@. weird behavior

From @.'s documentation:
“Convert every function call or operator in expr into a “dot call” (e.g. convert f(x) to f.(x) […]
If you want to avoid adding dots for selected function calls in expr, splice those function calls in with $. […]”

So I find this very weird:

julia> ones(2,2) == ones.(2,2) # dot call here has no effect, as expected
true

julia> ones(2,2)*rand(2,2) # a regular matrix multiplication
2×2 Array{Float64,2}:
 1.54045  1.12931
 1.54045  1.12931

julia> ones(2,2).*rand(2,2) # a "dot call" multiplication
2×2 Array{Float64,2}:
 0.891492  0.744927
 0.647717  0.384459

julia> @. ones(2,2)*rand(2,2) # should be "dot call" multiplication, but isn't
2×2 Array{Float64,2}:
 1.17028  0.784963
 1.17028  0.784963

julia> @. $ones(2,2)*$rand(2,2) # suddenly this fixes it
2×2 Array{Float64,2}:
 0.946279  0.959486
 0.80436   0.596985

What is going on?

good observation. also:

julia> @. ones(2,2) .* rand(2,2)
2×2 Array{Float64,2}:
 1.6686  0.527706
 1.6686  0.527706

This is equivalent to ones.(2,2) .* rand.(2,2). This in turn reduces to broadcast((a,b,c,d) -> ones(a,b) * rand(c,d), 2, 2, 2, 2), and since all the arguments (the (2,2,2,2)) are just scalars, there’s no broadcasting, the function is just evaluated once at (2,2,2,2), hence you get the matrix multiplication behavior.

7 Likes

I think my brain is on the verge of exploding haha.

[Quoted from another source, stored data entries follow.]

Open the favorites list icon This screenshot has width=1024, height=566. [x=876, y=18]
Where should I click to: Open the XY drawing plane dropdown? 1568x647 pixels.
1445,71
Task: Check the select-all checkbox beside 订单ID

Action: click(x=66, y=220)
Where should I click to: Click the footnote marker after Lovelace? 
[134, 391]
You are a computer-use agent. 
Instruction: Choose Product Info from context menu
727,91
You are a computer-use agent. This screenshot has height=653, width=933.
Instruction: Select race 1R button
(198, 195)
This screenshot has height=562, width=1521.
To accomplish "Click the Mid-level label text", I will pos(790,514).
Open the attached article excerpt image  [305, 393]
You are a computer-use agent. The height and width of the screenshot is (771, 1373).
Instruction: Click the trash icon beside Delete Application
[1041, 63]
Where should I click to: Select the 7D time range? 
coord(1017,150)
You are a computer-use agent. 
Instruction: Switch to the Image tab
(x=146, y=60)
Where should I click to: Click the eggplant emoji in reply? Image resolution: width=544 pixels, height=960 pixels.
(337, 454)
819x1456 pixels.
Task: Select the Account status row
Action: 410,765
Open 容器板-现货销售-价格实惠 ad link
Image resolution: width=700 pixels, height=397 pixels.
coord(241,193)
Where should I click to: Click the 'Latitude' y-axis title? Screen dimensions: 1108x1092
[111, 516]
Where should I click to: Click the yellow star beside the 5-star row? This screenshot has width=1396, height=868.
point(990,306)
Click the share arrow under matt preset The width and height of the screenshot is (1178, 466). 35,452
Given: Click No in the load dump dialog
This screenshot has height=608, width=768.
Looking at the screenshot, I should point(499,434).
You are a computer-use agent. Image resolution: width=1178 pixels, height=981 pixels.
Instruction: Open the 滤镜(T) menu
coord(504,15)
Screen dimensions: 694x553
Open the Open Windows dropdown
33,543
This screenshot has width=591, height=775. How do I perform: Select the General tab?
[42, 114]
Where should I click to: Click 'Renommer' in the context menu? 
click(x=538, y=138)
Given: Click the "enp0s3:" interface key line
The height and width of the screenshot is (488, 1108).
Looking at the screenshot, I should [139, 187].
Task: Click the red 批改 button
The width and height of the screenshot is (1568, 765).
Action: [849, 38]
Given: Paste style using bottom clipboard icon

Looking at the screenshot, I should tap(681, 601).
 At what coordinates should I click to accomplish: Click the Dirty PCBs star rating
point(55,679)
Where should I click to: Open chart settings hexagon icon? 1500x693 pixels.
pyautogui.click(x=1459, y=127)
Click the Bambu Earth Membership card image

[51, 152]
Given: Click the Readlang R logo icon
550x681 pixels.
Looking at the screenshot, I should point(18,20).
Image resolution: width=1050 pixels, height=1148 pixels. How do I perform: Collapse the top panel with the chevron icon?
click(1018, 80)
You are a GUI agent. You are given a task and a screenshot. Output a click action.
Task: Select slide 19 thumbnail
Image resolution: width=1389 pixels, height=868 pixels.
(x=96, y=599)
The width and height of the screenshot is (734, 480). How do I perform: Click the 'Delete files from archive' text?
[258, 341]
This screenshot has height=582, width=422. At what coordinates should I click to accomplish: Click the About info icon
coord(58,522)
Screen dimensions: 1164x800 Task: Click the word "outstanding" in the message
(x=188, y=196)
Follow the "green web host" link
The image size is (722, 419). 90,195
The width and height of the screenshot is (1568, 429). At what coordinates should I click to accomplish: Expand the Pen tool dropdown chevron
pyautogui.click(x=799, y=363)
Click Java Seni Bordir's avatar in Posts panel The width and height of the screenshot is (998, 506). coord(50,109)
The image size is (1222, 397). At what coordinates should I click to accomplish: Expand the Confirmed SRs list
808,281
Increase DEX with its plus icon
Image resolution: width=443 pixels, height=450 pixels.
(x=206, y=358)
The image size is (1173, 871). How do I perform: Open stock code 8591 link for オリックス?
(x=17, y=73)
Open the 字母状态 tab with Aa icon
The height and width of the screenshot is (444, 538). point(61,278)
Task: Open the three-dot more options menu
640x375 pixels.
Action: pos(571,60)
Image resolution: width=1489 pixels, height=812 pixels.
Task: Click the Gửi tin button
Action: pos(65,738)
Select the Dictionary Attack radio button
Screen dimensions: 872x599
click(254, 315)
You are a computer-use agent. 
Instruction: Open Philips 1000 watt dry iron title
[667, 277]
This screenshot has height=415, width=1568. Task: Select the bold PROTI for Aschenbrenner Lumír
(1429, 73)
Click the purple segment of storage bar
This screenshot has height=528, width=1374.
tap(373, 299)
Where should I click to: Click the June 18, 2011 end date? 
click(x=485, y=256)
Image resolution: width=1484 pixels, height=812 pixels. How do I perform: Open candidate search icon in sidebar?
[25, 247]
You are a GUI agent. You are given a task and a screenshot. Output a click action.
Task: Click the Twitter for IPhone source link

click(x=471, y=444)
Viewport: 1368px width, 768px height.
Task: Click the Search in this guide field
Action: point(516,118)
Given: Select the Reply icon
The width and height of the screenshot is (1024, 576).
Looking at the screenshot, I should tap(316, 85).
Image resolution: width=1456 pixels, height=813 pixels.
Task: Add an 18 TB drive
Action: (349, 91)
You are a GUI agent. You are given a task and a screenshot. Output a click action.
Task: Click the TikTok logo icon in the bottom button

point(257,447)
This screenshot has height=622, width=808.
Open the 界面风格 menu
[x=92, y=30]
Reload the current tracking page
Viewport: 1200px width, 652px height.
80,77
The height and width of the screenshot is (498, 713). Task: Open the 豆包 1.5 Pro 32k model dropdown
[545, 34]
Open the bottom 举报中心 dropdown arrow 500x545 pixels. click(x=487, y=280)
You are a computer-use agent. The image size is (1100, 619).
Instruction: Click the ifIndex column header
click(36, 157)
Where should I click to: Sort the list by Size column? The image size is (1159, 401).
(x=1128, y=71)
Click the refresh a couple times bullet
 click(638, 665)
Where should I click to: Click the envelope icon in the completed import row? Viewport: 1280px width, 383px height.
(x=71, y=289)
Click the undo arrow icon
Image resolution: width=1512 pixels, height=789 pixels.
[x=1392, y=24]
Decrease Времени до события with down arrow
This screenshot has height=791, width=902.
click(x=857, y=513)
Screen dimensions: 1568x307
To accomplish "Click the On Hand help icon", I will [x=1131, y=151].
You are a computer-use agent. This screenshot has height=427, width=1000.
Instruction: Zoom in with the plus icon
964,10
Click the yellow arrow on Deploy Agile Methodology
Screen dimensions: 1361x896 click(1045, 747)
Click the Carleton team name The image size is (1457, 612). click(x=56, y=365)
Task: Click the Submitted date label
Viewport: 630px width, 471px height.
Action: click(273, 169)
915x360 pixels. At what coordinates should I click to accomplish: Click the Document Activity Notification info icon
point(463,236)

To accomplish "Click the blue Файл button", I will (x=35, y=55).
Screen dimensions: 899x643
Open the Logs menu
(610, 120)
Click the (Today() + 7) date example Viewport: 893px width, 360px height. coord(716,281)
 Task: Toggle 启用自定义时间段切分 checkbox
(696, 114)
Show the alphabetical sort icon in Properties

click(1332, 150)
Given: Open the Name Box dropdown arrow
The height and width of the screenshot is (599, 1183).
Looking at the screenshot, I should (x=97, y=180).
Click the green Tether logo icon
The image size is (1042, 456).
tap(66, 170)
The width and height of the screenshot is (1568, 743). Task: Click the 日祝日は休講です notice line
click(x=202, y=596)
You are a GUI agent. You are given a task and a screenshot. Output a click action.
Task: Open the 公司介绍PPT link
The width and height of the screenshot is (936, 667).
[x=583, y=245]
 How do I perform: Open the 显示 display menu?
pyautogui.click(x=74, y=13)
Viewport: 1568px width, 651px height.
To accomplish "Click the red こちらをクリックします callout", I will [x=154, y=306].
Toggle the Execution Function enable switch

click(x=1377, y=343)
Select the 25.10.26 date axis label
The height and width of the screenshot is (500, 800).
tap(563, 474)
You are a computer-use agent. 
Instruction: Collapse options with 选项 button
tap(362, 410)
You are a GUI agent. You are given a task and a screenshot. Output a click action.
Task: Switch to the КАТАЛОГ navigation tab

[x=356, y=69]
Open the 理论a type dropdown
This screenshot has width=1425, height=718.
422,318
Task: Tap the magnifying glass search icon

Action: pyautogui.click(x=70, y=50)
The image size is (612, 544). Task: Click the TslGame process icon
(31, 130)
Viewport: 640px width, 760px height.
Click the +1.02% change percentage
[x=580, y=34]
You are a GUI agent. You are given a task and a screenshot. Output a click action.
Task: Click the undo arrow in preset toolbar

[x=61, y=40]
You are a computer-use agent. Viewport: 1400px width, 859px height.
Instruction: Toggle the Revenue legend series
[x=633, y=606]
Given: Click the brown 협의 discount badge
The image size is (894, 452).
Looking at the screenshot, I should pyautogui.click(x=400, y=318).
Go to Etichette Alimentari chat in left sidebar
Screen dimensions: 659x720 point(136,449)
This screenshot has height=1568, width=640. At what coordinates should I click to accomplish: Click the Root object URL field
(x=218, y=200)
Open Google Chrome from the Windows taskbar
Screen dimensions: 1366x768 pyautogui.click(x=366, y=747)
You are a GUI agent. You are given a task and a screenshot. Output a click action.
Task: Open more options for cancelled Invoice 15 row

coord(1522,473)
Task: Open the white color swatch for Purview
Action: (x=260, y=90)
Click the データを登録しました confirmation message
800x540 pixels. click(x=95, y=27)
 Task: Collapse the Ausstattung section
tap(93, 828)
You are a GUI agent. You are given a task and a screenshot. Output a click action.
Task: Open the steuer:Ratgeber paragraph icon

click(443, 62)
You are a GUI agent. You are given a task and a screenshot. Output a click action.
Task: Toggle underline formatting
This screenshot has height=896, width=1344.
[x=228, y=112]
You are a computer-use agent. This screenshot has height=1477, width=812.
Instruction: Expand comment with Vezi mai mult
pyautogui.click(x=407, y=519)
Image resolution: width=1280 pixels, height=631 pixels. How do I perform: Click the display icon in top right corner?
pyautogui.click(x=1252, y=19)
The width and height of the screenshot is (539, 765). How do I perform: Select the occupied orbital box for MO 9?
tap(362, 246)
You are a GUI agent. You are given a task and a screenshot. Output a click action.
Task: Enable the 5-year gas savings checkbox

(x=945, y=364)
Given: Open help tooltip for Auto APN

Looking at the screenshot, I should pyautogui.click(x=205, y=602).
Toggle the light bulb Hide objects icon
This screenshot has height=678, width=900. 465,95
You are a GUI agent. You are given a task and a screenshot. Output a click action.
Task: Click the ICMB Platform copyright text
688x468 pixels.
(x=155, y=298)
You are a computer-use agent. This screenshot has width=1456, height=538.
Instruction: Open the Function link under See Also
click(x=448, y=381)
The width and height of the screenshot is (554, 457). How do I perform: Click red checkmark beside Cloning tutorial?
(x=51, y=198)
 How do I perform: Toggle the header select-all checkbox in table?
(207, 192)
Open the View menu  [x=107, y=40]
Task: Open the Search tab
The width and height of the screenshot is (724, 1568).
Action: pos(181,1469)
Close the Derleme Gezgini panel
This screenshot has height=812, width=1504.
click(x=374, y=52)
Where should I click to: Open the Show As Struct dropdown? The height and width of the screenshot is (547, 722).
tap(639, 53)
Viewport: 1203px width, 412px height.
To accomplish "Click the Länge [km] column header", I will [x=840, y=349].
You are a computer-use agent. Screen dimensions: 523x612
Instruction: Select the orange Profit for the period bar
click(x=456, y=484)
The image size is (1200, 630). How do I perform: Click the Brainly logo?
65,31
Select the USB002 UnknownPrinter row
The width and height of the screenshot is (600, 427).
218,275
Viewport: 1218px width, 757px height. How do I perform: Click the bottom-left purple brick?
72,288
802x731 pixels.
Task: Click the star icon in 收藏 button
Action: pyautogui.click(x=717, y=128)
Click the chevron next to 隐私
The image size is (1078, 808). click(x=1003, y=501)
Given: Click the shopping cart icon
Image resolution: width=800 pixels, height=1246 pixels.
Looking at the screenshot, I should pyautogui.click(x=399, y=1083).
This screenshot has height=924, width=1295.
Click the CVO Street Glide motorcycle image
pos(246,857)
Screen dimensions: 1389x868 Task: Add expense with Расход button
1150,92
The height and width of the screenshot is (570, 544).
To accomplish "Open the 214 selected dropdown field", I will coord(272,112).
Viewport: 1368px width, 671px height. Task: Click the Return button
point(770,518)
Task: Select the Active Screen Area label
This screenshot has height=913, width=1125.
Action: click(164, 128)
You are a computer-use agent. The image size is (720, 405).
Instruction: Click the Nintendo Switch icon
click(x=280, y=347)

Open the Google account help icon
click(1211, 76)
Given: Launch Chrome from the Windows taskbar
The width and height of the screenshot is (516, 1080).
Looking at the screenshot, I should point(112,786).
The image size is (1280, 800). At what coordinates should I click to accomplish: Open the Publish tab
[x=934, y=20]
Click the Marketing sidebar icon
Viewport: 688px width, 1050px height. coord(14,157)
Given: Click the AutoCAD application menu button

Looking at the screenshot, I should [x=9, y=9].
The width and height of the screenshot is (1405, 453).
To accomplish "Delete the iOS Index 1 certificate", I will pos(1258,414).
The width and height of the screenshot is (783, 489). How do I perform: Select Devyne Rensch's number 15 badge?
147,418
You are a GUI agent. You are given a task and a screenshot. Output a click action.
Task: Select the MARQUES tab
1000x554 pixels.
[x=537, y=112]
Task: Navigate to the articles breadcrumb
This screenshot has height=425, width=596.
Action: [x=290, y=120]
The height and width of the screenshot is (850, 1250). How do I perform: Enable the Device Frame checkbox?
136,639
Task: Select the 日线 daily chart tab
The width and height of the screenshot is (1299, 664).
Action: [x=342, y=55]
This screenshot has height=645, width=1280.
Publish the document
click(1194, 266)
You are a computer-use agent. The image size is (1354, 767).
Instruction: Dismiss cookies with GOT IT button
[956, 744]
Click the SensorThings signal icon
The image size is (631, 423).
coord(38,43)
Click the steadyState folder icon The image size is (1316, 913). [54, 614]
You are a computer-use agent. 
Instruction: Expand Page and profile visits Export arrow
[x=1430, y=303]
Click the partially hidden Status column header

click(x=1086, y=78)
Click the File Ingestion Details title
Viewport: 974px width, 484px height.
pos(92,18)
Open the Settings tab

Ok, I understand why there’s no broadcasting and therefore the matrix multiplication behavior.
I still find it mind-bending that I can do

a = ones.(2,2)
b = rand.(2,2)
c = a.*b

and get the expected behavior, while doing c = ones.(2,2).*rand.(2,2) gets me something completely different.

3 Likes

The only question you need to ask yourself is, do you want to broadcast all the calls in the expression or not? When you call a * b, the only function call is *, but in ones(2,2) * b there are two function calls, one to ones and one to *, and the @. will broadcast both.

1 Like

But that doesn’t seem to be exactly what’s happening.
In my last example I’m broadcasting all function calls: ones, rand, and *:

a, b = ones.(2,2), rand.(2,2)
c = a.*b

On the other hand, as @marius311 was saying, what happens when I instead do c = ones.(2,2).*rand.(2,2) is that – because ones and rand get fed with scalars – the * operator doesn’t get broadcasted. It is this very last thing that I find weird because I’m specifically telling julia to broadcast the multiplication operator.

Here:

using Random
a,    b    =    ones(2, 2), rand(MersenneTwister(123), 2, 2)
a_br, b_br = @. ones(2, 2), rand(MersenneTwister(123), 2, 2)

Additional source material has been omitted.